Need to do some more debugging, but from reading through the code I think this assumption is not true:

https://github.com/mediacms-io/mediacms/blob/c5047d8df8686d75100e5099489be4fd1bf5f733/files/models.py#L1457

KyleMaas commented 9 months ago

So, I think what's happening is that a chunk gets to this point:

https://github.com/mediacms-io/mediacms/blob/c5047d8df8686d75100e5099489be4fd1bf5f733/files/models.py#L1493

If the disk throughput is low or the video is very long, there is nothing preventing another encoding save() action from coming along and triggering another copy of this. Basically any time an encoding is saved, it rechecks if the encoding has all the chunks complete, and if so, it triggers another recombine of all of the chunks. This process isn't triggered when a chunk goes from in-progress to successful, but any time a chunk is saved during or after being marked as successful, so any updates can trigger this. After the chunks are combined, it goes through and deletes the chunks, but if a bunch of them are saved while it's combining them it can cause multiple concurrent combine operations, resulting in multiple concurrent HLS creations when the combines are finished.

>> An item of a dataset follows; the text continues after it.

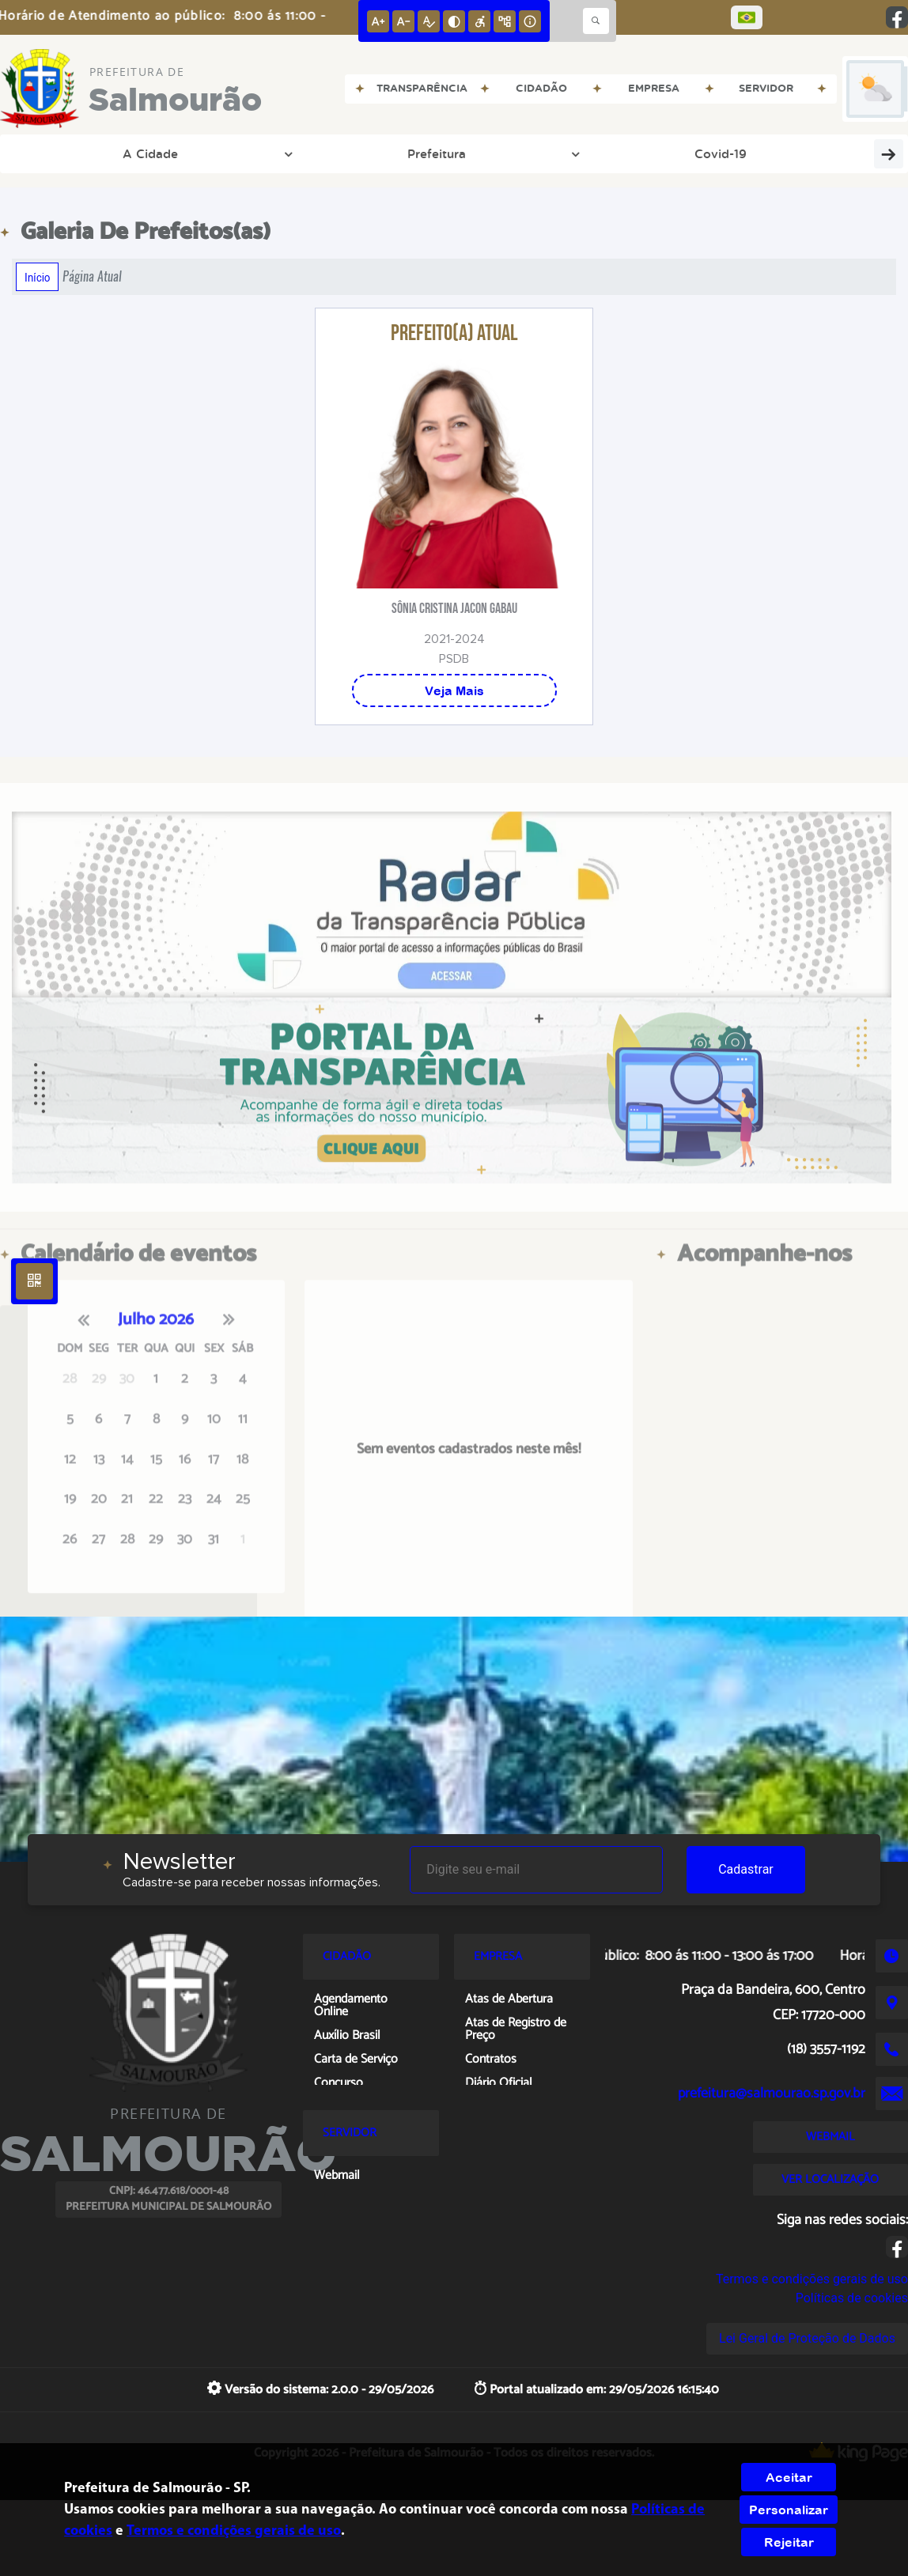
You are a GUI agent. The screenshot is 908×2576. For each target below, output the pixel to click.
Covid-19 (239, 153)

KyleMaas commented 9 months ago

It's possible that by changing these check loops:

https://github.com/mediacms-io/mediacms/blob/c5047d8df8686d75100e5099489be4fd1bf5f733/files/models.py#L1475

https://github.com/mediacms-io/mediacms/blob/c5047d8df8686d75100e5099489be4fd1bf5f733/files/models.py#L1480

To check to make sure that each chunk is in a "success" state instead of just making sure that it has media, it should make it so it's not able to do concurrent combines.